Start of Available data

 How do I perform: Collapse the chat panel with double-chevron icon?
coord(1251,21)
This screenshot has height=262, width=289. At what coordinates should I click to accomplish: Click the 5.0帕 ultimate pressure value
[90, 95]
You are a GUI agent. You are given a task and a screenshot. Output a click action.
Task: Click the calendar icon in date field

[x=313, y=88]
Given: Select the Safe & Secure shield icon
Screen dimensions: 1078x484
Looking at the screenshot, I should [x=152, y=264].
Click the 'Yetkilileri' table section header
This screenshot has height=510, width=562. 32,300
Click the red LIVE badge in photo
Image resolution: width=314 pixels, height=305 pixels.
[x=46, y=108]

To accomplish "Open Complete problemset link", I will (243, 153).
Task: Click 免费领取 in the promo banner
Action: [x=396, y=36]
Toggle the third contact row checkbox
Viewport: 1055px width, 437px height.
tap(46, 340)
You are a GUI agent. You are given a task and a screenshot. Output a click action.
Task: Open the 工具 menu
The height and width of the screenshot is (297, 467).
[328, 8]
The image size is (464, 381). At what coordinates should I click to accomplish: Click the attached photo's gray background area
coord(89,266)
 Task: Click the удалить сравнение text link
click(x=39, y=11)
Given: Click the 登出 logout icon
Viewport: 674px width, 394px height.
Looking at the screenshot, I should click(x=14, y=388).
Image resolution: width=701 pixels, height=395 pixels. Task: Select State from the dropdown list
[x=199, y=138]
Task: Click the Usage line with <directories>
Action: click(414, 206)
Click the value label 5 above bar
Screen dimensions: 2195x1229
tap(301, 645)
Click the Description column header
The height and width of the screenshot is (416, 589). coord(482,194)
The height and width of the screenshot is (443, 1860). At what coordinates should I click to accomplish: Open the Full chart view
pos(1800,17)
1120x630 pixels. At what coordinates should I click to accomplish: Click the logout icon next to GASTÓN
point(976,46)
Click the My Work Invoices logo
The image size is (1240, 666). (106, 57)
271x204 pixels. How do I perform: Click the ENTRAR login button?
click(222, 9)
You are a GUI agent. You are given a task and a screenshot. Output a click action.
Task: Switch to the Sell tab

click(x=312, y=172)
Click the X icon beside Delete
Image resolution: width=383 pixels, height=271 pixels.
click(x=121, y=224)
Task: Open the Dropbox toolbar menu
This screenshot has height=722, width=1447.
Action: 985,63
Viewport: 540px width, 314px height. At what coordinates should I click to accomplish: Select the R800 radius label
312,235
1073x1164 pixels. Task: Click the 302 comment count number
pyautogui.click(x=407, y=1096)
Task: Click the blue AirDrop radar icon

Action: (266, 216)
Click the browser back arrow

End of Available data

Put the lines of the data above into a numbered list, with blank lines left out.

▸ Solution for this task
1.  How do I perform: Collapse the chat panel with double-chevron icon?
2. coord(1251,21)
3. This screenshot has height=262, width=289. At what coordinates should I click to accomplish: Click the 5.0帕 ultimate pressure value
4. [90, 95]
5. You are a GUI agent. You are given a task and a screenshot. Output a click action.
6. Task: Click the calendar icon in date field
7. [x=313, y=88]
8. Given: Select the Safe & Secure shield icon
9. Screen dimensions: 1078x484
10. Looking at the screenshot, I should [x=152, y=264].
11. Click the 'Yetkilileri' table section header
12. This screenshot has height=510, width=562. 32,300
13. Click the red LIVE badge in photo
14. Image resolution: width=314 pixels, height=305 pixels.
15. [x=46, y=108]
16. To accomplish "Open Complete problemset link", I will (243, 153).
17. Task: Click 免费领取 in the promo banner
18. Action: [x=396, y=36]
19. Toggle the third contact row checkbox
20. Viewport: 1055px width, 437px height.
21. tap(46, 340)
22. You are a GUI agent. You are given a task and a screenshot. Output a click action.
23. Task: Open the 工具 menu
24. The height and width of the screenshot is (297, 467).
25. [328, 8]
26. The image size is (464, 381). At what coordinates should I click to accomplish: Click the attached photo's gray background area
27. coord(89,266)
28.  Task: Click the удалить сравнение text link
29. click(x=39, y=11)
30. Given: Click the 登出 logout icon
31. Viewport: 674px width, 394px height.
32. Looking at the screenshot, I should click(x=14, y=388).
33. Image resolution: width=701 pixels, height=395 pixels. Task: Select State from the dropdown list
34. [x=199, y=138]
35. Task: Click the Usage line with <directories>
36. Action: click(414, 206)
37. Click the value label 5 above bar
38. Screen dimensions: 2195x1229
39. tap(301, 645)
40. Click the Description column header
41. The height and width of the screenshot is (416, 589). coord(482,194)
42. The height and width of the screenshot is (443, 1860). At what coordinates should I click to accomplish: Open the Full chart view
43. pos(1800,17)
44. 1120x630 pixels. At what coordinates should I click to accomplish: Click the logout icon next to GASTÓN
45. point(976,46)
46. Click the My Work Invoices logo
47. The image size is (1240, 666). (106, 57)
48. 271x204 pixels. How do I perform: Click the ENTRAR login button?
49. click(222, 9)
50. You are a GUI agent. You are given a task and a screenshot. Output a click action.
51. Task: Switch to the Sell tab
52. click(x=312, y=172)
53. Click the X icon beside Delete
54. Image resolution: width=383 pixels, height=271 pixels.
55. click(x=121, y=224)
56. Task: Open the Dropbox toolbar menu
57. This screenshot has height=722, width=1447.
58. Action: 985,63
59. Viewport: 540px width, 314px height. At what coordinates should I click to accomplish: Select the R800 radius label
60. 312,235
61. 1073x1164 pixels. Task: Click the 302 comment count number
62. pyautogui.click(x=407, y=1096)
63. Task: Click the blue AirDrop radar icon
64. Action: (266, 216)
65. Click the browser back arrow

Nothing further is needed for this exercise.